I assume the social media consumption of [whatever you think the opposite groups are] is also a couple standard deviations above what’s healthy.


I know a bunch of trans gun owners. They're pretty standard gun geeks, and a few of them do shooting competitions.

I've asked them how they got into shooting sports, and a lot times, they tell me some pretty scary stories of real-life encounters with bigots. Some have also encountered armed right-wing protestors outside of a bar that held a late evening drag event.

So at least among the people I've met out in the real world, it was fairly common to be motivated by specific real-life events. The numbers might be different for gun owners who don't go to the range regularly.


The whole topic reminds me of Deviant Ollam's talk "Lawyer. Passport. Locksmith. Gun." (https://www.youtube.com/watch?v=6ihrGNGesfI) He spends a fair amount of time talking about getting his queer and trans friends interested in guns. I suspect this has been the trend for a few years, at least.

He includes a quote that is rather salient: "If you do not have the means of violence, you aren't peaceful; you're harmless."


Why would you explicitly assume something that confirms your bias? Why not just say that you suspect a trend?

Individual anecdote, but I bought a pistol for defense in the US because of the (two way) threats I constantly read and hear in my real life, and I do not consume any social media. No Twitter, no Facebook. I don't read news outside HN, my local paper, and the occasional CS Monitor story. I rarely sit around scrolling TikTok/YouTube/etc on my phone, and when I do, it thankfully just shows me engineering/trades stuff (BigClive type stuff, plumbers, etc). Admittedly, I have visited 4chan occasionally since it was established.

My opinion is: It's fallacious to imply that the hatred and violence of Americans against Americans is negligible, and could only be considered a real problem through the lens of dishonest media. Yes, consuming garbage media will amplify that fear, but the fear is absolutely, obviously based on real, actual attitudes and words in the US.


In my social circle (mostly Asian tech employees in the PNW) there were many first-time gun purchases immediately after the social unrest in 2020. Hysterical social media posts about "the riots are going to come to the suburbs" factored into it. The fears ended up being completely overblown.

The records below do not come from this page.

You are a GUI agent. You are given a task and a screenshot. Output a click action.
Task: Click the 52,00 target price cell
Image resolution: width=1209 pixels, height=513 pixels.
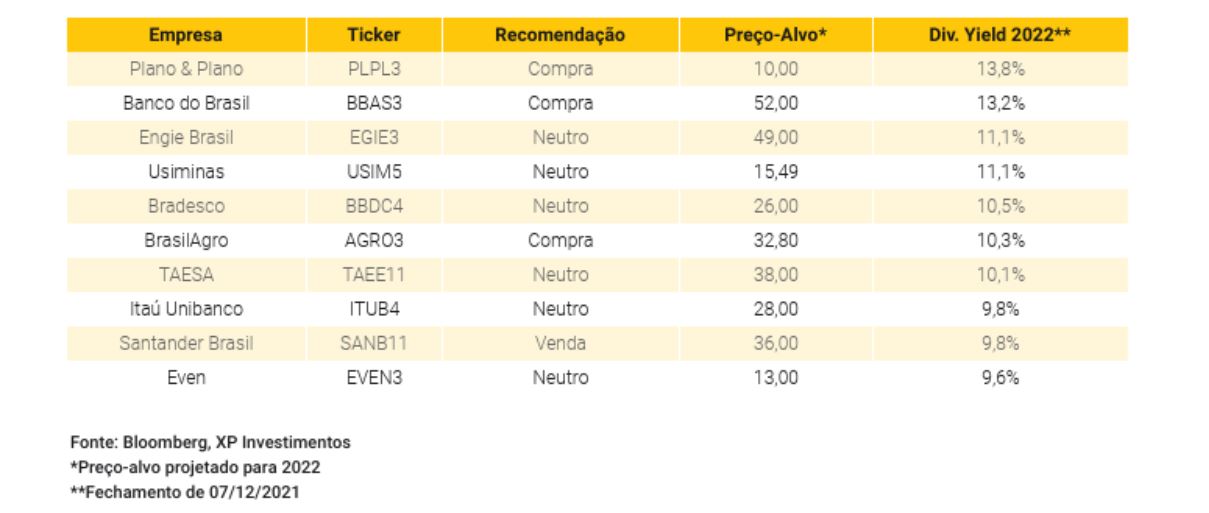tap(775, 103)
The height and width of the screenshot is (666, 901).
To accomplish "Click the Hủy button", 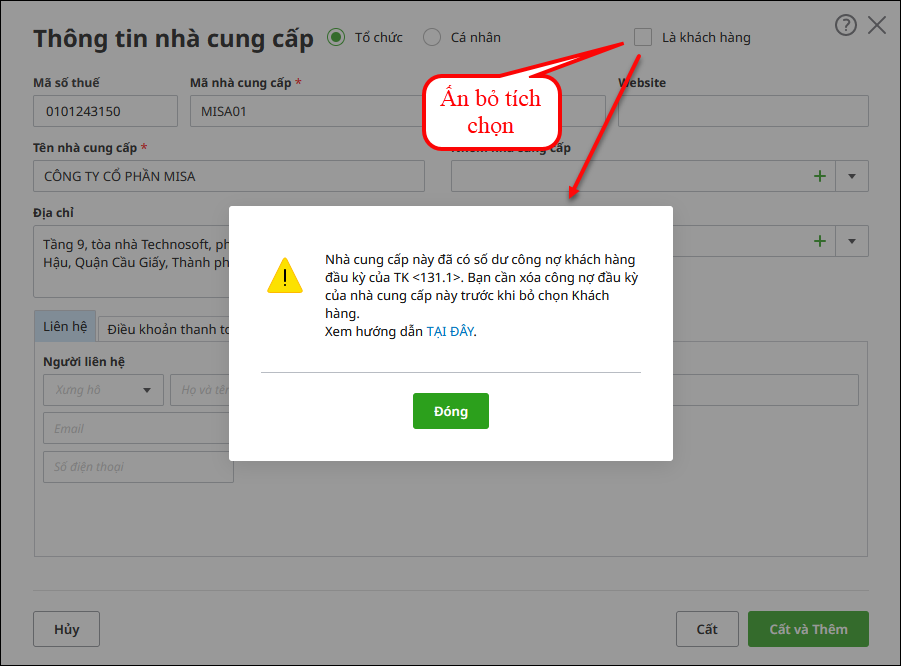I will pos(66,629).
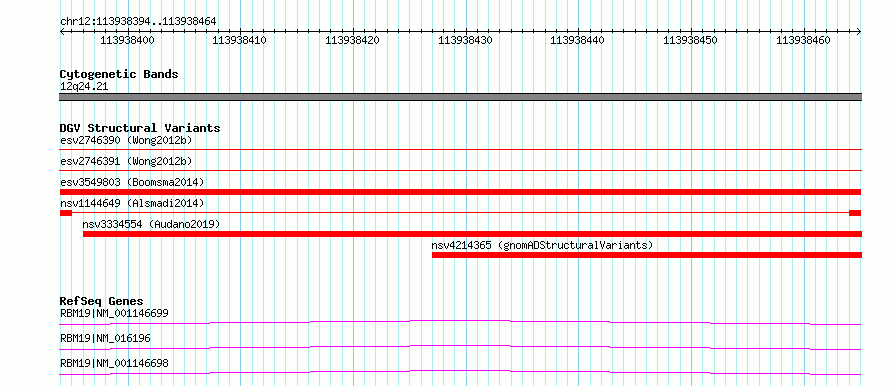Open nsv3334554 (Audano2019) variant label
890x386 pixels.
pos(151,224)
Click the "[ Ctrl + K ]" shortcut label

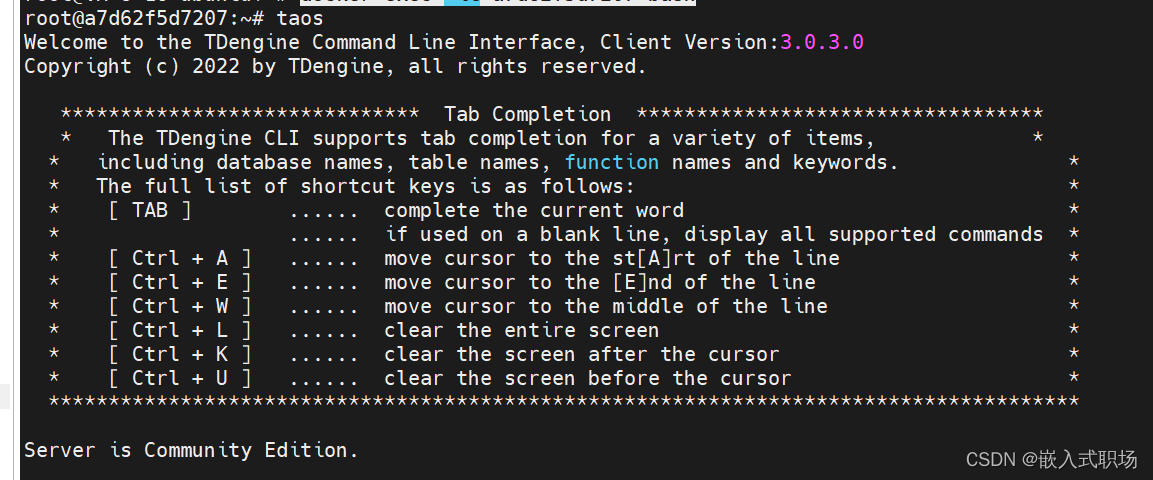(180, 354)
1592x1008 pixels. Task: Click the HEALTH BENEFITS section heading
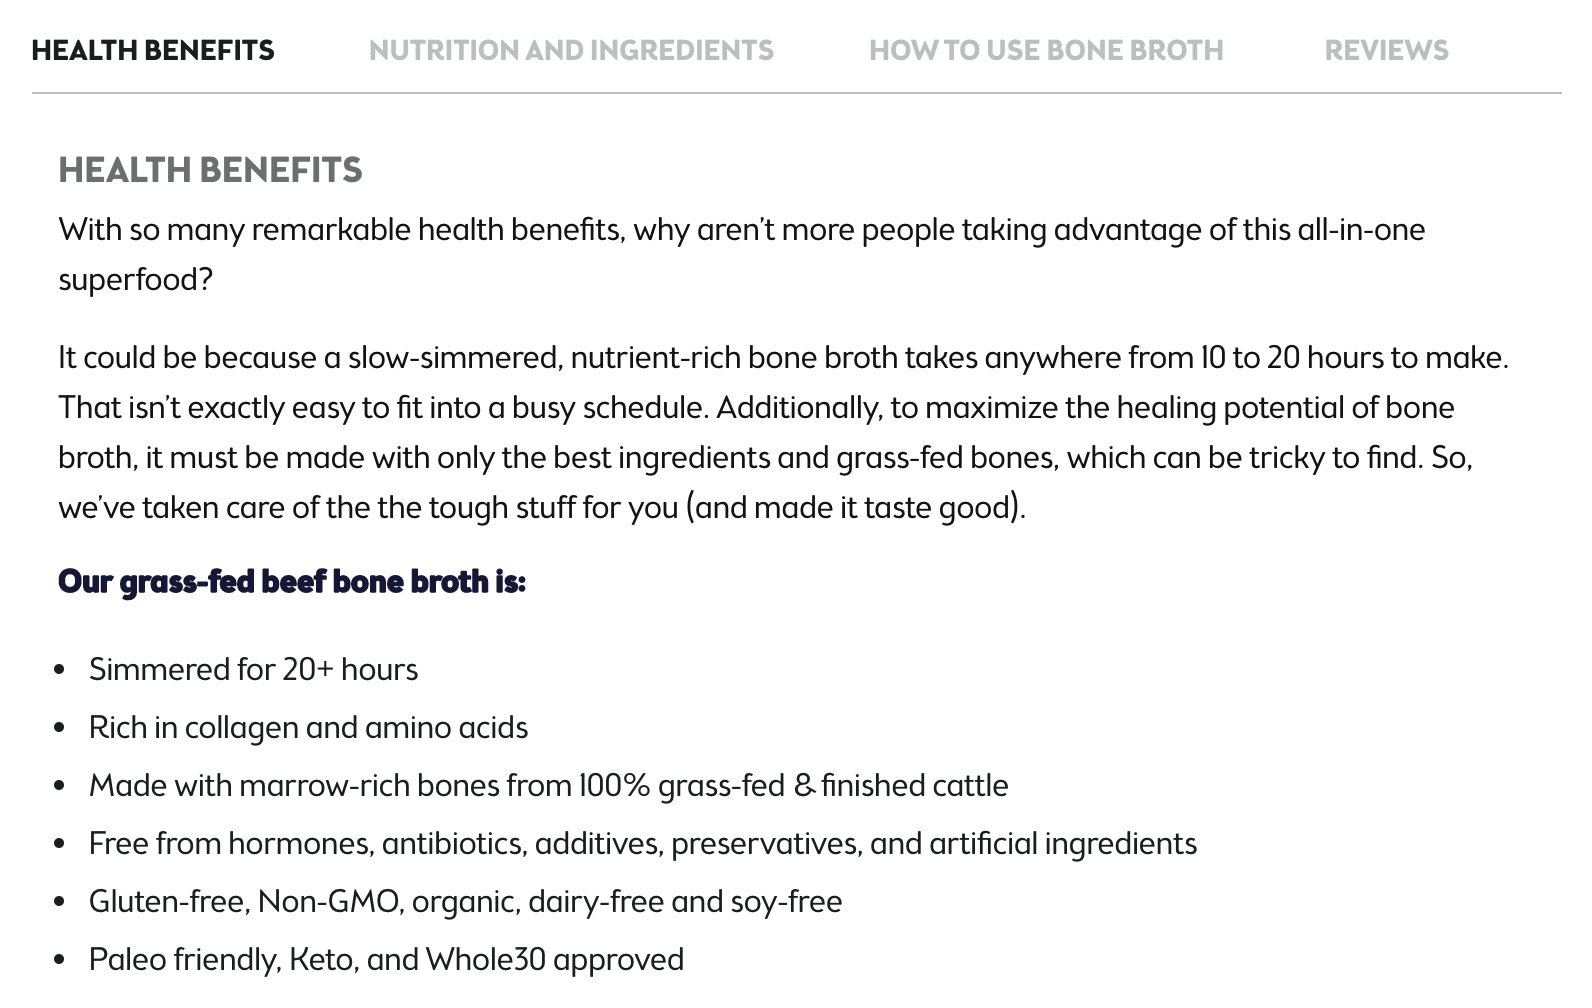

Now there are different groups of people who are predicting violence and feeling the need to do something about it. Too early to tell whether the fears are overblown this time around as well.

In any case, I hope all first-time gun owners properly train with them and secure their guns at home. I wouldn't be surprised if the main outcome of both of these clusters of gun buying is not actual defense against the feared threats, but that guns get stolen and used for crimes.


The rooftop Koreans were awesome. Modern day cowboys.


Didn't they end up only killing other Koreans?


Unlikely (almost all the "rooftop koreans" had national service training in Korea) and unreported (that I could find)

  In the end, Chang said not a single person was shot and killed by the Korean shop owners — just warning shots to chase away potential looters and arsonists.
~ https://www.huffpost.com/entry/roof-koreans-meme-know-real-s...

Also, wikipedia: https://en.wikipedia.org/wiki/Rooftop_Koreans


>because of the (two way) threats I constantly hear and read, and I do not consume any social media

Where do you hear the threats then? In real life? Are they quoted in the local news you read?

(Sight nitpick - HN is social media)


I bet they drink a lot of fluoridated water, too.